> _The exercise_:
Lay out the records below as a two-column CSV with the headers text and answer. Include only the records from the line with "Screen dimensions: 691x588" up to and including the line with "pos(654,278)", one row per record, with each field quoted and line breaks turned into spaces.

> _Data provided_:
━━━━

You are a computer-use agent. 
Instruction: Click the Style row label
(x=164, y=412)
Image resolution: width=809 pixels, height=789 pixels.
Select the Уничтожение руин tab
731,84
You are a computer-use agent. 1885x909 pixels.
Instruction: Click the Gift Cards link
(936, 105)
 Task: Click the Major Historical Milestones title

━━━━

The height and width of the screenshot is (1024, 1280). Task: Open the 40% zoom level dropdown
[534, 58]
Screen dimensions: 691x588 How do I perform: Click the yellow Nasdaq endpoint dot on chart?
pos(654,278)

━━━━

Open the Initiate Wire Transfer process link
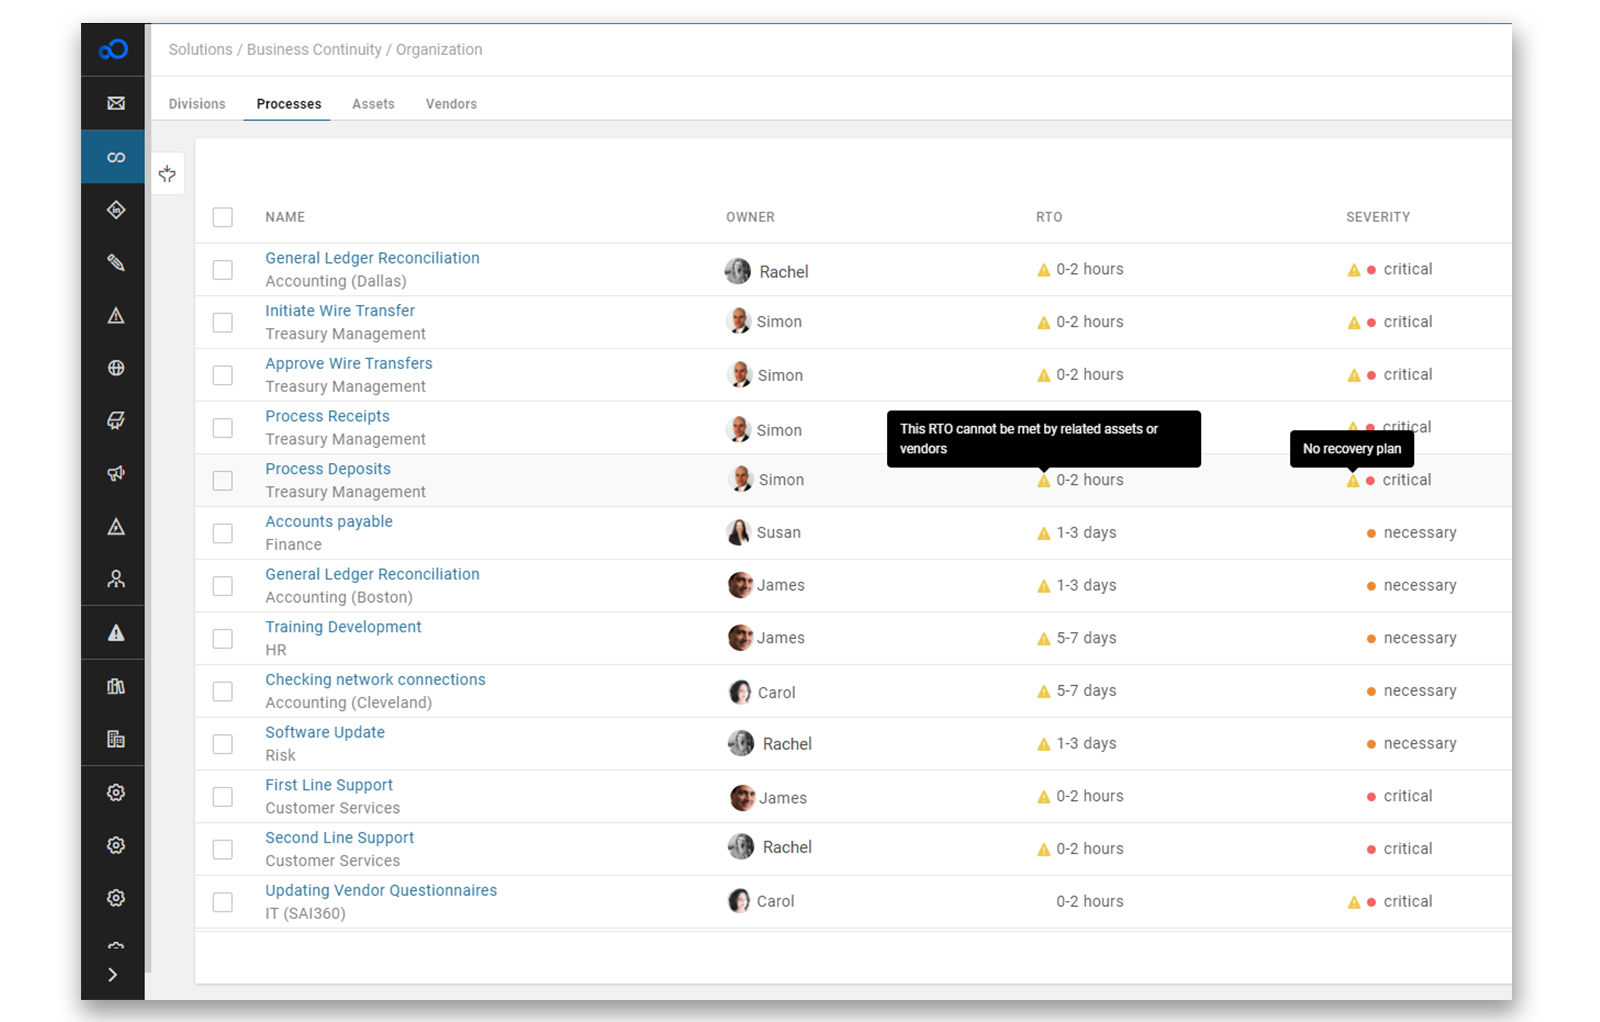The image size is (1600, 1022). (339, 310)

━━━━

> _Full response_:
text,answer
"Screen dimensions: 691x588 How do I perform: Click the yellow Nasdaq endpoint dot on chart?","pos(654,278)"